▸ Exercise goal
Collect every line of the records below that contains the word "will".

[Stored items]
============================================================
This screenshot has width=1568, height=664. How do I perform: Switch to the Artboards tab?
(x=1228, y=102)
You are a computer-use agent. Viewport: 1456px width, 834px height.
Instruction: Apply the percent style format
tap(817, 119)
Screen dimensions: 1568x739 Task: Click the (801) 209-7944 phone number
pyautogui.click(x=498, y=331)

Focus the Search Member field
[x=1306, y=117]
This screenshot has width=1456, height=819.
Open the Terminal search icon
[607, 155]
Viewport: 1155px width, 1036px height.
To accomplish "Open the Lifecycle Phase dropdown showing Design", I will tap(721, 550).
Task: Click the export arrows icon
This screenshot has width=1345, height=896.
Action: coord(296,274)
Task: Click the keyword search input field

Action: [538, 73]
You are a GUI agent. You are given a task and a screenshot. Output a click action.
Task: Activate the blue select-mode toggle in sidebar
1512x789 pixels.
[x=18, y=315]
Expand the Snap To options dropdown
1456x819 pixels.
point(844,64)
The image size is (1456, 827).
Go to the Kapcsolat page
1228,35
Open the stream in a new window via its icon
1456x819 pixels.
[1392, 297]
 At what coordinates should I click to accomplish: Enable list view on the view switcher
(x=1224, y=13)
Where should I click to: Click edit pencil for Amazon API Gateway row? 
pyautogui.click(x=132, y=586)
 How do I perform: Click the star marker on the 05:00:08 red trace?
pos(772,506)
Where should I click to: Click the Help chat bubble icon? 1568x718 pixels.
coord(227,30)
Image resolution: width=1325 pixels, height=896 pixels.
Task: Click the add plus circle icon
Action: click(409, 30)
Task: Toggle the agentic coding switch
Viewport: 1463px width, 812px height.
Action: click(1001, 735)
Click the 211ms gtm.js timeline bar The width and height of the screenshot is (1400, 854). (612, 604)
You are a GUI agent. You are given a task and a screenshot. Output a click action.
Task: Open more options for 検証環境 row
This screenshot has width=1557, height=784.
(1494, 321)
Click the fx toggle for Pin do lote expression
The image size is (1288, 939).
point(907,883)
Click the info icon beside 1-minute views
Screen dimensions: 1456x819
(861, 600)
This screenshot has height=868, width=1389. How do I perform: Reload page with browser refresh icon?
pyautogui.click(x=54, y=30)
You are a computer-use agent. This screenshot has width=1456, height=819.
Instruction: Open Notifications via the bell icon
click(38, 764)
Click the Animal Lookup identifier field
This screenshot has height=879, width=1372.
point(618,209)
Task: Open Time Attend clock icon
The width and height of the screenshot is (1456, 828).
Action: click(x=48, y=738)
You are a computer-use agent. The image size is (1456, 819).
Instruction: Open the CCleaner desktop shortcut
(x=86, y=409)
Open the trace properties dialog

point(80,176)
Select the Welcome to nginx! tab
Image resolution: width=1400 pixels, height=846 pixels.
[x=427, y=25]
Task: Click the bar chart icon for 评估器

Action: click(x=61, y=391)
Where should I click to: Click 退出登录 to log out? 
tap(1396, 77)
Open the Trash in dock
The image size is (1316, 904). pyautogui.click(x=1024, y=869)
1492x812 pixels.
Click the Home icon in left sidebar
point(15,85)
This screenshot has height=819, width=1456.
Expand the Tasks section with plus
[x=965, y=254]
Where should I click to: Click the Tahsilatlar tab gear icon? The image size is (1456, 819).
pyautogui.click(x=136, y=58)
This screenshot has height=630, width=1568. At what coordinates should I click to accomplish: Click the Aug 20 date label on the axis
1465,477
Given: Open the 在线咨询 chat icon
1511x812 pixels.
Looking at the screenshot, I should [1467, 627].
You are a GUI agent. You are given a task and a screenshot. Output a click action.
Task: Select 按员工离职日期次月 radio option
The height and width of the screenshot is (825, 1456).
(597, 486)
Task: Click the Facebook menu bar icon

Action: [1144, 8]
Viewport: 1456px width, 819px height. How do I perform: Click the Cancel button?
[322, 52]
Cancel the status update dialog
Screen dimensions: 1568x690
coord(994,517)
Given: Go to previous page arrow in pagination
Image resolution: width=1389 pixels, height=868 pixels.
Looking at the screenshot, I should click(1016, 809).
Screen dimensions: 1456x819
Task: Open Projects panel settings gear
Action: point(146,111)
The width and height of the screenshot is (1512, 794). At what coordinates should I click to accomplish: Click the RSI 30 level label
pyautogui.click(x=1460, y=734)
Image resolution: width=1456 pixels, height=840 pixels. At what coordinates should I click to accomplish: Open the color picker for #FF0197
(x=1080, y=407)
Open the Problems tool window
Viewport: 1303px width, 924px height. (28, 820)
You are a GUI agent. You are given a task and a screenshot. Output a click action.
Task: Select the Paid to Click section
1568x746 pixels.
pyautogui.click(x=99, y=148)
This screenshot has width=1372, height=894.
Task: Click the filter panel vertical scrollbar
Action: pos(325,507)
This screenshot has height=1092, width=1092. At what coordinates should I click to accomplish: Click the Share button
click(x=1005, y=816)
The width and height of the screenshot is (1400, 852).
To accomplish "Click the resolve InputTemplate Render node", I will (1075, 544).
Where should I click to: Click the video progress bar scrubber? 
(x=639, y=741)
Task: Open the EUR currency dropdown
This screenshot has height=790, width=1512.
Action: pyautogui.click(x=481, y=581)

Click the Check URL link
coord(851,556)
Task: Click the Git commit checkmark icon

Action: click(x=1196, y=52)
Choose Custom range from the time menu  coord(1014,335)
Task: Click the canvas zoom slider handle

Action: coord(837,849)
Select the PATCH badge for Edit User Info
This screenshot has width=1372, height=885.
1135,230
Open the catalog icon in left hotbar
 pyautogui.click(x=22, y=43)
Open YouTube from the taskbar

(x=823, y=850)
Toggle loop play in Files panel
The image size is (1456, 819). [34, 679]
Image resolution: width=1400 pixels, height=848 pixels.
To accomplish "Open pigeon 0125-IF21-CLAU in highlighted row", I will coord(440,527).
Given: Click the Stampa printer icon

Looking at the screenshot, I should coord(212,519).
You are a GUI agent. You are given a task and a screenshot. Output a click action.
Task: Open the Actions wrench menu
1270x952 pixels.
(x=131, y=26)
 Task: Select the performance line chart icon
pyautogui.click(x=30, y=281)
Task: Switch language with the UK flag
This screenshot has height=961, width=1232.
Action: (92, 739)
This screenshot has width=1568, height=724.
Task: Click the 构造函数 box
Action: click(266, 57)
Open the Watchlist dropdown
============================================================
▸ Solution
To accomplish "Open the Lifecycle Phase dropdown showing Design", I will tap(721, 550).
To accomplish "Click the resolve InputTemplate Render node", I will (1075, 544).
To accomplish "Open pigeon 0125-IF21-CLAU in highlighted row", I will coord(440,527).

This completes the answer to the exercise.